"""

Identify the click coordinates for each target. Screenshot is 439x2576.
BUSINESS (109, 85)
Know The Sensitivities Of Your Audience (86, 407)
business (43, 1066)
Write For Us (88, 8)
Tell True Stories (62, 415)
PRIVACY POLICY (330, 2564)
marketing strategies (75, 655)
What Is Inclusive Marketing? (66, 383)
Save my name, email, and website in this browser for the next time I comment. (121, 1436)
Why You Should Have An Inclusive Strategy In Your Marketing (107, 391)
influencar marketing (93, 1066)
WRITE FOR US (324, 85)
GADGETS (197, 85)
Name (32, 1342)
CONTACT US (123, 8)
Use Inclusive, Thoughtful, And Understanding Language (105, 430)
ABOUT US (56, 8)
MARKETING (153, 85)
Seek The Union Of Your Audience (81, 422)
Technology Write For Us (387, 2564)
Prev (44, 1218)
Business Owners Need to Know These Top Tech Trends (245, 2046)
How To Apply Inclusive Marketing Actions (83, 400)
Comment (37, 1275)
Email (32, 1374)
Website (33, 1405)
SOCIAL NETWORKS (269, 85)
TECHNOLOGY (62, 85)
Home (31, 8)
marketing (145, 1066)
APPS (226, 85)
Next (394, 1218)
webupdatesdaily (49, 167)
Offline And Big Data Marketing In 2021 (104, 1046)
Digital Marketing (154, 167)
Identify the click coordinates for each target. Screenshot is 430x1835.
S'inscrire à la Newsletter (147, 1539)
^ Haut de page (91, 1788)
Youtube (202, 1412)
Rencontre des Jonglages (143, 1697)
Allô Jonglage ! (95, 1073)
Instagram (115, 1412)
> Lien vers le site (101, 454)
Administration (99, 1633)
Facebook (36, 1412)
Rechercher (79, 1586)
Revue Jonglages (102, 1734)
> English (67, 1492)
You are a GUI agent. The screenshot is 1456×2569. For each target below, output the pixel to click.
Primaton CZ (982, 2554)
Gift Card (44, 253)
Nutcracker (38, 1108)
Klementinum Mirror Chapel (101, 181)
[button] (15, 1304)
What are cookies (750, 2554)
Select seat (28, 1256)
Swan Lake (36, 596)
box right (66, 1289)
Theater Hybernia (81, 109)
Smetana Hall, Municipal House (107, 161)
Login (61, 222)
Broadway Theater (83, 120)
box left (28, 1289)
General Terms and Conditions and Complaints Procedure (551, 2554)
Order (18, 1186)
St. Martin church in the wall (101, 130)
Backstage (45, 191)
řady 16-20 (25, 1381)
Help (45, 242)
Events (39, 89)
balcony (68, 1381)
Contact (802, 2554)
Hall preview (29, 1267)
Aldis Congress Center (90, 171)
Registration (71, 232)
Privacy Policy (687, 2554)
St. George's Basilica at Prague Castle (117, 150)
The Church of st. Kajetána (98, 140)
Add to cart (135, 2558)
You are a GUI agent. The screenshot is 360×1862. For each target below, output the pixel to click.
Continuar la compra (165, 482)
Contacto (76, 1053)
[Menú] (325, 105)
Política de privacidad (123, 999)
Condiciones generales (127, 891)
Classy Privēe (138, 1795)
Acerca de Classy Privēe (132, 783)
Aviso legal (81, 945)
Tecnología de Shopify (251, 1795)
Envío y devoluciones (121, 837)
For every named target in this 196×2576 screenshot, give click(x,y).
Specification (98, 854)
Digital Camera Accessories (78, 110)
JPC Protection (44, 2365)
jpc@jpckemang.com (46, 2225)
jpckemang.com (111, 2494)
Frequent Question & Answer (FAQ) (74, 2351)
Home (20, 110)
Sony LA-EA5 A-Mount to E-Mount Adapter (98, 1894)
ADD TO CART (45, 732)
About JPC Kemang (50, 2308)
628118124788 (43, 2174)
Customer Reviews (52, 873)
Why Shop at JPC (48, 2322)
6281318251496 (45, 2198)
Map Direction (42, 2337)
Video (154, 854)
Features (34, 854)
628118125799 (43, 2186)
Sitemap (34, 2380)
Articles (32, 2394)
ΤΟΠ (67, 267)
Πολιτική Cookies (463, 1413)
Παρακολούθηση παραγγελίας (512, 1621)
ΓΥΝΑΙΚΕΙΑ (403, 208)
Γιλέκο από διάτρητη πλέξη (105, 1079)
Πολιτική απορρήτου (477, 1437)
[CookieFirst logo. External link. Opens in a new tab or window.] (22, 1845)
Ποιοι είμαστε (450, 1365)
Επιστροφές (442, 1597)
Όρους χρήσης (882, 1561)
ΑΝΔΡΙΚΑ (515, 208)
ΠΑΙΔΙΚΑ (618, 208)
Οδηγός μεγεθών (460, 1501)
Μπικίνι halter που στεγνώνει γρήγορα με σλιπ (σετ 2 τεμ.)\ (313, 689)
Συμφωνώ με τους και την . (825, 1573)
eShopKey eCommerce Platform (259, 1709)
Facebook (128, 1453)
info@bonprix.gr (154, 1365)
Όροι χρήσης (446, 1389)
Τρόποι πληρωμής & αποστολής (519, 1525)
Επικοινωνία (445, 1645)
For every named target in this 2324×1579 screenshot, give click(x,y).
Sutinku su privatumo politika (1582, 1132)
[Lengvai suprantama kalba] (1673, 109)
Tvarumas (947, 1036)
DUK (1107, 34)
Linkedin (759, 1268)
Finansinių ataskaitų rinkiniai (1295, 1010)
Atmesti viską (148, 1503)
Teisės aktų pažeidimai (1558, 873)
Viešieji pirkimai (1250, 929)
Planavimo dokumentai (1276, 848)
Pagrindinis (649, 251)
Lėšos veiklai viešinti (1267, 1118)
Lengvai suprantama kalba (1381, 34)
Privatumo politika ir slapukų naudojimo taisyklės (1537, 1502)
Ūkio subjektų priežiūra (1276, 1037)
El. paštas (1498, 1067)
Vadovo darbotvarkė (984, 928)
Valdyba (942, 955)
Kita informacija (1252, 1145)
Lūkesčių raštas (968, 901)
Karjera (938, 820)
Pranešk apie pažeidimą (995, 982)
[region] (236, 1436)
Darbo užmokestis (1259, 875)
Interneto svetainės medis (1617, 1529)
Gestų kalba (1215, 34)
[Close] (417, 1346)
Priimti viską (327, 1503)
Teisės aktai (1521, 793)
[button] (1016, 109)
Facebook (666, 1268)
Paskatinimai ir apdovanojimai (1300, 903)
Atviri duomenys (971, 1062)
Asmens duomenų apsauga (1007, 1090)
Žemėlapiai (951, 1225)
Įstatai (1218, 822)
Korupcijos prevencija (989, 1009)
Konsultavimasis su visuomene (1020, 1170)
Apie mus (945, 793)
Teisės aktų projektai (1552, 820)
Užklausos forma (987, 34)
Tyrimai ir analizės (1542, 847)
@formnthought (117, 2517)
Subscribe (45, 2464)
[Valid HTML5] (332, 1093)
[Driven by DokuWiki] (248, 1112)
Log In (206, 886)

"""

#### What you should do
Restate the entries. Match them exactly.

#### Answer space
Identify the click coordinates for each target. Screenshot is 439x2576.
BUSINESS (109, 85)
Know The Sensitivities Of Your Audience (86, 407)
business (43, 1066)
Write For Us (88, 8)
Tell True Stories (62, 415)
PRIVACY POLICY (330, 2564)
marketing strategies (75, 655)
What Is Inclusive Marketing? (66, 383)
Save my name, email, and website in this browser for the next time I comment. (121, 1436)
Why You Should Have An Inclusive Strategy In Your Marketing (107, 391)
influencar marketing (93, 1066)
WRITE FOR US (324, 85)
GADGETS (197, 85)
Name (32, 1342)
CONTACT US (123, 8)
Use Inclusive, Thoughtful, And Understanding Language (105, 430)
ABOUT US (56, 8)
MARKETING (153, 85)
Seek The Union Of Your Audience (81, 422)
Technology Write For Us (387, 2564)
Prev (44, 1218)
Business Owners Need to Know These Top Tech Trends (245, 2046)
How To Apply Inclusive Marketing Actions (83, 400)
Comment (37, 1275)
Email (32, 1374)
Website (33, 1405)
SOCIAL NETWORKS (269, 85)
TECHNOLOGY (62, 85)
Home (31, 8)
marketing (145, 1066)
APPS (226, 85)
Next (394, 1218)
webupdatesdaily (49, 167)
Offline And Big Data Marketing In 2021 (104, 1046)
Digital Marketing (154, 167)
Identify the click coordinates for each target. Screenshot is 430x1835.
S'inscrire à la Newsletter (147, 1539)
^ Haut de page (91, 1788)
Youtube (202, 1412)
Rencontre des Jonglages (143, 1697)
Allô Jonglage ! (95, 1073)
Instagram (115, 1412)
> Lien vers le site (101, 454)
Administration (99, 1633)
Facebook (36, 1412)
Rechercher (79, 1586)
Revue Jonglages (102, 1734)
> English (67, 1492)
You are a GUI agent. The screenshot is 1456×2569. For each target below, output the pixel to click.
Primaton CZ (982, 2554)
Gift Card (44, 253)
Nutcracker (38, 1108)
Klementinum Mirror Chapel (101, 181)
[button] (15, 1304)
What are cookies (750, 2554)
Select seat (28, 1256)
Swan Lake (36, 596)
box right (66, 1289)
Theater Hybernia (81, 109)
Smetana Hall, Municipal House (107, 161)
Login (61, 222)
Broadway Theater (83, 120)
box left (28, 1289)
General Terms and Conditions and Complaints Procedure (551, 2554)
Order (18, 1186)
St. Martin church in the wall (101, 130)
Backstage (45, 191)
řady 16-20 (25, 1381)
Help (45, 242)
Events (39, 89)
balcony (68, 1381)
Contact (802, 2554)
Hall preview (29, 1267)
Aldis Congress Center (90, 171)
Registration (71, 232)
Privacy Policy (687, 2554)
St. George's Basilica at Prague Castle (117, 150)
The Church of st. Kajetána (98, 140)
Add to cart (135, 2558)
You are a GUI agent. The screenshot is 360×1862. For each target below, output the pixel to click.
Continuar la compra (165, 482)
Contacto (76, 1053)
[Menú] (325, 105)
Política de privacidad (123, 999)
Condiciones generales (127, 891)
Classy Privēe (138, 1795)
Acerca de Classy Privēe (132, 783)
Aviso legal (81, 945)
Tecnología de Shopify (251, 1795)
Envío y devoluciones (121, 837)
For every named target in this 196×2576 screenshot, give click(x,y).
Specification (98, 854)
Digital Camera Accessories (78, 110)
JPC Protection (44, 2365)
jpc@jpckemang.com (46, 2225)
jpckemang.com (111, 2494)
Frequent Question & Answer (FAQ) (74, 2351)
Home (20, 110)
Sony LA-EA5 A-Mount to E-Mount Adapter (98, 1894)
ADD TO CART (45, 732)
About JPC Kemang (50, 2308)
628118124788 (43, 2174)
Customer Reviews (52, 873)
Why Shop at JPC (48, 2322)
6281318251496 (45, 2198)
Map Direction (42, 2337)
Video (154, 854)
Features (34, 854)
628118125799 (43, 2186)
Sitemap (34, 2380)
Articles (32, 2394)
ΤΟΠ (67, 267)
Πολιτική Cookies (463, 1413)
Παρακολούθηση παραγγελίας (512, 1621)
ΓΥΝΑΙΚΕΙΑ (403, 208)
Γιλέκο από διάτρητη πλέξη (105, 1079)
Πολιτική απορρήτου (477, 1437)
[CookieFirst logo. External link. Opens in a new tab or window.] (22, 1845)
Ποιοι είμαστε (450, 1365)
Επιστροφές (442, 1597)
Όρους χρήσης (882, 1561)
ΑΝΔΡΙΚΑ (515, 208)
ΠΑΙΔΙΚΑ (618, 208)
Οδηγός μεγεθών (460, 1501)
Μπικίνι halter που στεγνώνει γρήγορα με σλιπ (σετ 2 τεμ.)\ (313, 689)
Συμφωνώ με τους και την . (825, 1573)
eShopKey eCommerce Platform (259, 1709)
Facebook (128, 1453)
info@bonprix.gr (154, 1365)
Όροι χρήσης (446, 1389)
Τρόποι πληρωμής & αποστολής (519, 1525)
Επικοινωνία (445, 1645)
For every named target in this 2324×1579 screenshot, give click(x,y).
Sutinku su privatumo politika (1582, 1132)
[Lengvai suprantama kalba] (1673, 109)
Tvarumas (947, 1036)
DUK (1107, 34)
Linkedin (759, 1268)
Finansinių ataskaitų rinkiniai (1295, 1010)
Atmesti viską (148, 1503)
Teisės aktų pažeidimai (1558, 873)
Viešieji pirkimai (1250, 929)
Planavimo dokumentai (1276, 848)
Pagrindinis (649, 251)
Lėšos veiklai viešinti (1267, 1118)
Lengvai suprantama kalba (1381, 34)
Privatumo politika ir slapukų naudojimo taisyklės (1537, 1502)
Ūkio subjektų priežiūra (1276, 1037)
El. paštas (1498, 1067)
Vadovo darbotvarkė (984, 928)
Valdyba (942, 955)
Kita informacija (1252, 1145)
Lūkesčių raštas (968, 901)
Karjera (938, 820)
Pranešk apie pažeidimą (995, 982)
[region] (236, 1436)
Darbo užmokestis (1259, 875)
Interneto svetainės medis (1617, 1529)
Gestų kalba (1215, 34)
[Close] (417, 1346)
Priimti viską (327, 1503)
Teisės aktai (1521, 793)
[button] (1016, 109)
Facebook (666, 1268)
Paskatinimai ir apdovanojimai (1300, 903)
Atviri duomenys (971, 1062)
Asmens duomenų apsauga (1007, 1090)
Žemėlapiai (951, 1225)
Įstatai (1218, 822)
Korupcijos prevencija (989, 1009)
Konsultavimasis su visuomene (1020, 1170)
Apie mus (945, 793)
Teisės aktų projektai (1552, 820)
Užklausos forma (987, 34)
Tyrimai ir analizės (1542, 847)
@formnthought (117, 2517)
Subscribe (45, 2464)
[Valid HTML5] (332, 1093)
[Driven by DokuWiki] (248, 1112)
Log In (206, 886)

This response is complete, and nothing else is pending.